[Instructions for the task]: A line belongs in the answer only if it contains the word "sliders"; copy every such line from the listing below.

[Input records]:
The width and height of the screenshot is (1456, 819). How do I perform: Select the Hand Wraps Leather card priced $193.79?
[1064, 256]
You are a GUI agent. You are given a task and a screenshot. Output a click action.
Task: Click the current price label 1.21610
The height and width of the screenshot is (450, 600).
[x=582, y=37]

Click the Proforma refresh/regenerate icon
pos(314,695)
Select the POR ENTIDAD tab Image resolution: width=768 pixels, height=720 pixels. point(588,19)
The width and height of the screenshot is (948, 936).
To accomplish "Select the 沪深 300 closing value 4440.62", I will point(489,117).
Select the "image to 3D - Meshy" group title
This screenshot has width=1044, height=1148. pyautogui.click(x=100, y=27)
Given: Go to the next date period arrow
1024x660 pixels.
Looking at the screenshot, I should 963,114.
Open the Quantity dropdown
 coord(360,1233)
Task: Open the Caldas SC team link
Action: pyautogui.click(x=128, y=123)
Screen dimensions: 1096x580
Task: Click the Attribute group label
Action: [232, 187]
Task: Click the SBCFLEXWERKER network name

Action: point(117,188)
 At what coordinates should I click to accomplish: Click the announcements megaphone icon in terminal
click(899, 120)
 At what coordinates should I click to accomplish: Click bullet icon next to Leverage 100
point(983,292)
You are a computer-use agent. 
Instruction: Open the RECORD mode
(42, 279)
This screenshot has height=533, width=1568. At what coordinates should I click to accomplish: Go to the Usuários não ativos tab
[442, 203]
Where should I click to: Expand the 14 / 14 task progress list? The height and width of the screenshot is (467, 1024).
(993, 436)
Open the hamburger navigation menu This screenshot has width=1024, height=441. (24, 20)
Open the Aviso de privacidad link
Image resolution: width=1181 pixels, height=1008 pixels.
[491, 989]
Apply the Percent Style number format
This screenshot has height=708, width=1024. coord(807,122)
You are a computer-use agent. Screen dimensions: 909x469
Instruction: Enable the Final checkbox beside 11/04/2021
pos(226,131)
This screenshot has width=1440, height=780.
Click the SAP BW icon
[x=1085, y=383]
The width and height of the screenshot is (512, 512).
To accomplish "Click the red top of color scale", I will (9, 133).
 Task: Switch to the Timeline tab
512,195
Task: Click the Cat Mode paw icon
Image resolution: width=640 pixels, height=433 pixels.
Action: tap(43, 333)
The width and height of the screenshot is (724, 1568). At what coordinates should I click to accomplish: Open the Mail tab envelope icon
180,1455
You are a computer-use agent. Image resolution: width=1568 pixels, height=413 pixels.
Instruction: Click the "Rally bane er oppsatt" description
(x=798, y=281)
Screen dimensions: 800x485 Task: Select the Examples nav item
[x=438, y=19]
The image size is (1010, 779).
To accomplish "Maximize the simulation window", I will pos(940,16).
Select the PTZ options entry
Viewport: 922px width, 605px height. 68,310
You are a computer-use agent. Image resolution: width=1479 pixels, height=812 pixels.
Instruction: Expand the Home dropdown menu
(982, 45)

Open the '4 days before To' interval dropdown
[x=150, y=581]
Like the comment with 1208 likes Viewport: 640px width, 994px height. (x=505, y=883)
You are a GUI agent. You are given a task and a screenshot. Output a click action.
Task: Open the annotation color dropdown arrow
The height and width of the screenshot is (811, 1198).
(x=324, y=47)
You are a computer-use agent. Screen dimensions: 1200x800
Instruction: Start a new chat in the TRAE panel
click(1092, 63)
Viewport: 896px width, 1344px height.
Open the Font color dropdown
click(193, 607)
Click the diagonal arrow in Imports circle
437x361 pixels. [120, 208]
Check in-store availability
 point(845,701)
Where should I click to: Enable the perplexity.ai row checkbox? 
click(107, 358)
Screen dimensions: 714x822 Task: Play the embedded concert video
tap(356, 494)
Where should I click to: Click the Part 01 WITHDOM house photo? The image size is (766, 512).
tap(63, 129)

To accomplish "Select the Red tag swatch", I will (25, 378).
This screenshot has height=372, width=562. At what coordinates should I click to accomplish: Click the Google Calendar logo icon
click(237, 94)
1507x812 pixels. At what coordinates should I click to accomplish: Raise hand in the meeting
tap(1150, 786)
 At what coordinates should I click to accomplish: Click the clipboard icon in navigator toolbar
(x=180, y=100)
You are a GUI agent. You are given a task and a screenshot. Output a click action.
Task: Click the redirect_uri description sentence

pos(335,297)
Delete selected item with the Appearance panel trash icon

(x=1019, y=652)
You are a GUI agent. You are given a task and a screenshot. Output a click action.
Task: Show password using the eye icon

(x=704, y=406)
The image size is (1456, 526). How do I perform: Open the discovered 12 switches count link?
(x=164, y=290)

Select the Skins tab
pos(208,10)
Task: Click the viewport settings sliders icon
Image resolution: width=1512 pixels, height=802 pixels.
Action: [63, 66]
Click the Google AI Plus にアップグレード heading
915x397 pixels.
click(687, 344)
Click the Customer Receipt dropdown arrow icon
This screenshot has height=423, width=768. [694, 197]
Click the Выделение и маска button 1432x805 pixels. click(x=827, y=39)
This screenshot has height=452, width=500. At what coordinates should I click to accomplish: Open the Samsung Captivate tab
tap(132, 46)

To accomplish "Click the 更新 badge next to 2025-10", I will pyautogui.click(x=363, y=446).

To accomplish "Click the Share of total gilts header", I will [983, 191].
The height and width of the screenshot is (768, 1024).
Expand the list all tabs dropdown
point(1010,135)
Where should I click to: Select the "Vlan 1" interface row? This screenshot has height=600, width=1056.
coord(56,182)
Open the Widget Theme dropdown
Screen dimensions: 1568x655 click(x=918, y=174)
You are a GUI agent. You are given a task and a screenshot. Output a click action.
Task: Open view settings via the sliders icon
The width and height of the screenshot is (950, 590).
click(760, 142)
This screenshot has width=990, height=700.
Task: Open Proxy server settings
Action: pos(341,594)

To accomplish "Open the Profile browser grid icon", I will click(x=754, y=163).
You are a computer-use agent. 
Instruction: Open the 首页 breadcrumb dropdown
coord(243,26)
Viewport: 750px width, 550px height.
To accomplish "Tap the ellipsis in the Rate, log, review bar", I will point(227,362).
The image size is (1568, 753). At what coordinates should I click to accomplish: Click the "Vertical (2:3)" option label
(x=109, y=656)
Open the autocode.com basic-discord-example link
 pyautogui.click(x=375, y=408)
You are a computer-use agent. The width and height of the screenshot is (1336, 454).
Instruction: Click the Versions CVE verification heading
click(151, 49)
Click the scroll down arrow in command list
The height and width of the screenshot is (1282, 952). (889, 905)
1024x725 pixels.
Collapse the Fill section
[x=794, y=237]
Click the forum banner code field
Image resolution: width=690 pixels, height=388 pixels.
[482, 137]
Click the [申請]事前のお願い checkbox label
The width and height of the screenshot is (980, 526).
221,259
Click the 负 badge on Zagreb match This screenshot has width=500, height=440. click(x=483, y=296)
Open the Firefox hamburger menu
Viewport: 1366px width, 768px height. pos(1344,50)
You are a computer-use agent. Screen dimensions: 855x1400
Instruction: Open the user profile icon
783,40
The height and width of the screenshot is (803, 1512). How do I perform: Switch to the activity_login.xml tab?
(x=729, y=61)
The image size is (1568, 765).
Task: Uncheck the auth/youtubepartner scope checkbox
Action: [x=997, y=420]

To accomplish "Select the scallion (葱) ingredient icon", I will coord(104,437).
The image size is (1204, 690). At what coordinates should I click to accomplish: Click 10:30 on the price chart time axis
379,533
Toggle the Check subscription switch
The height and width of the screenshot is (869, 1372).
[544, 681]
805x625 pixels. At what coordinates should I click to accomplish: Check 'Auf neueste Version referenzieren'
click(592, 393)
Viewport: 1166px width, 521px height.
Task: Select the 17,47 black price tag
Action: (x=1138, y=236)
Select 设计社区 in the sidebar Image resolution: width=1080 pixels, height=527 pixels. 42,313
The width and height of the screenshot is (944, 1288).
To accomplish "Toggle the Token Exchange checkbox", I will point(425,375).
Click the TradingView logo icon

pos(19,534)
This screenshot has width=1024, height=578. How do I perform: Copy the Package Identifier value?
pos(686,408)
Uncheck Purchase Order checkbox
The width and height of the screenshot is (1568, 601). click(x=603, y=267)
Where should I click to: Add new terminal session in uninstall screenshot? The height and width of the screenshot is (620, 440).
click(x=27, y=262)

[Response box]:
Task: Click the viewport settings sliders icon
Task: Open view settings via the sliders icon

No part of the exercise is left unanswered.